━━ Data provided ━━
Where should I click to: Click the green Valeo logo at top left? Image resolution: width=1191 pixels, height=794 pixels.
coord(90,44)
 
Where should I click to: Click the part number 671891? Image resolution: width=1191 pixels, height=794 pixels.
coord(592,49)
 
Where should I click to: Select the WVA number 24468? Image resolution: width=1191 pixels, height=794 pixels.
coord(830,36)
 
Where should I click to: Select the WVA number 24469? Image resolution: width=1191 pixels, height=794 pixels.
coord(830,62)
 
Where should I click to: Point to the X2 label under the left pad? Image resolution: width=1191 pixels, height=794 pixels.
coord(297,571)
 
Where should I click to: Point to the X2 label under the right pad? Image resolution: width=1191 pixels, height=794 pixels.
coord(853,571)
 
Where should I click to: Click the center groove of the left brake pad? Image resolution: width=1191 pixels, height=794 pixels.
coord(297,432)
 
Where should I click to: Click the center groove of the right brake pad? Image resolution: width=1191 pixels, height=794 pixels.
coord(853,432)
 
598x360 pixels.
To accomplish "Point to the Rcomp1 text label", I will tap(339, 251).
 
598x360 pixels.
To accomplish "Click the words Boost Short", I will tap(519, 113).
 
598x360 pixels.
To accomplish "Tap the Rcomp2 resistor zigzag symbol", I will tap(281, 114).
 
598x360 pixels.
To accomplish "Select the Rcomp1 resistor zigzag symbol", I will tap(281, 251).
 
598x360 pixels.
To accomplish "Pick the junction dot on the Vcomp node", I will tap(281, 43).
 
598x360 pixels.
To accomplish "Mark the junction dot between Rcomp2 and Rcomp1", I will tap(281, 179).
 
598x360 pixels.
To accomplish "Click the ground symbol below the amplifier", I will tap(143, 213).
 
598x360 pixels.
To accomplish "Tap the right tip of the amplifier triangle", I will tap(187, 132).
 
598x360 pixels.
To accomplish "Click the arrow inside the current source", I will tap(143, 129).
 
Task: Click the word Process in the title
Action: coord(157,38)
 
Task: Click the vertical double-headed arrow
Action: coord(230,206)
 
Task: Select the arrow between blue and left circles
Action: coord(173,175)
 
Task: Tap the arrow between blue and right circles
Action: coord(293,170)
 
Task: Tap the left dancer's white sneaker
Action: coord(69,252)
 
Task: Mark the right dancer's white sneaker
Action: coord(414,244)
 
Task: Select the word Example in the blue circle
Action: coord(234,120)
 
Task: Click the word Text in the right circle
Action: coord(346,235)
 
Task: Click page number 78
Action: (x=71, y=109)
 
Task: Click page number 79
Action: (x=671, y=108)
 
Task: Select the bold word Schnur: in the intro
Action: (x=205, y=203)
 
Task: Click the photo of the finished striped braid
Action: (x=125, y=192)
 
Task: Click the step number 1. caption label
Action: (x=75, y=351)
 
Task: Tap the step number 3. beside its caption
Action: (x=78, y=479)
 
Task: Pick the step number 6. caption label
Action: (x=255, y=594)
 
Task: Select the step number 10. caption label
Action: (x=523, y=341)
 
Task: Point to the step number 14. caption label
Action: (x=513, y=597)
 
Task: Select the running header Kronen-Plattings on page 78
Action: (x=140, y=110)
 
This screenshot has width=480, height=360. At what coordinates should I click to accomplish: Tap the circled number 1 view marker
━━━
Turn every line of the listing above into an item in a numbered list, leaving out the blank lines.

1. Where should I click to: Click the green Valeo logo at top left? Image resolution: width=1191 pixels, height=794 pixels.
2. coord(90,44)
3. Where should I click to: Click the part number 671891? Image resolution: width=1191 pixels, height=794 pixels.
4. coord(592,49)
5. Where should I click to: Select the WVA number 24468? Image resolution: width=1191 pixels, height=794 pixels.
6. coord(830,36)
7. Where should I click to: Select the WVA number 24469? Image resolution: width=1191 pixels, height=794 pixels.
8. coord(830,62)
9. Where should I click to: Point to the X2 label under the left pad? Image resolution: width=1191 pixels, height=794 pixels.
10. coord(297,571)
11. Where should I click to: Point to the X2 label under the right pad? Image resolution: width=1191 pixels, height=794 pixels.
12. coord(853,571)
13. Where should I click to: Click the center groove of the left brake pad? Image resolution: width=1191 pixels, height=794 pixels.
14. coord(297,432)
15. Where should I click to: Click the center groove of the right brake pad? Image resolution: width=1191 pixels, height=794 pixels.
16. coord(853,432)
17. 598x360 pixels.
18. To accomplish "Point to the Rcomp1 text label", I will tap(339, 251).
19. 598x360 pixels.
20. To accomplish "Click the words Boost Short", I will tap(519, 113).
21. 598x360 pixels.
22. To accomplish "Tap the Rcomp2 resistor zigzag symbol", I will tap(281, 114).
23. 598x360 pixels.
24. To accomplish "Select the Rcomp1 resistor zigzag symbol", I will tap(281, 251).
25. 598x360 pixels.
26. To accomplish "Pick the junction dot on the Vcomp node", I will tap(281, 43).
27. 598x360 pixels.
28. To accomplish "Mark the junction dot between Rcomp2 and Rcomp1", I will tap(281, 179).
29. 598x360 pixels.
30. To accomplish "Click the ground symbol below the amplifier", I will tap(143, 213).
31. 598x360 pixels.
32. To accomplish "Tap the right tip of the amplifier triangle", I will tap(187, 132).
33. 598x360 pixels.
34. To accomplish "Click the arrow inside the current source", I will tap(143, 129).
35. Task: Click the word Process in the title
36. Action: coord(157,38)
37. Task: Click the vertical double-headed arrow
38. Action: coord(230,206)
39. Task: Select the arrow between blue and left circles
40. Action: coord(173,175)
41. Task: Tap the arrow between blue and right circles
42. Action: coord(293,170)
43. Task: Tap the left dancer's white sneaker
44. Action: coord(69,252)
45. Task: Mark the right dancer's white sneaker
46. Action: coord(414,244)
47. Task: Select the word Example in the blue circle
48. Action: coord(234,120)
49. Task: Click the word Text in the right circle
50. Action: coord(346,235)
51. Task: Click page number 78
52. Action: (x=71, y=109)
53. Task: Click page number 79
54. Action: (x=671, y=108)
55. Task: Select the bold word Schnur: in the intro
56. Action: (x=205, y=203)
57. Task: Click the photo of the finished striped braid
58. Action: (x=125, y=192)
59. Task: Click the step number 1. caption label
60. Action: (x=75, y=351)
61. Task: Tap the step number 3. beside its caption
62. Action: (x=78, y=479)
63. Task: Pick the step number 6. caption label
64. Action: (x=255, y=594)
65. Task: Select the step number 10. caption label
66. Action: (x=523, y=341)
67. Task: Point to the step number 14. caption label
68. Action: (x=513, y=597)
69. Task: Select the running header Kronen-Plattings on page 78
70. Action: (x=140, y=110)
71. This screenshot has width=480, height=360. At what coordinates should I click to accomplish: Tap the circled number 1 view marker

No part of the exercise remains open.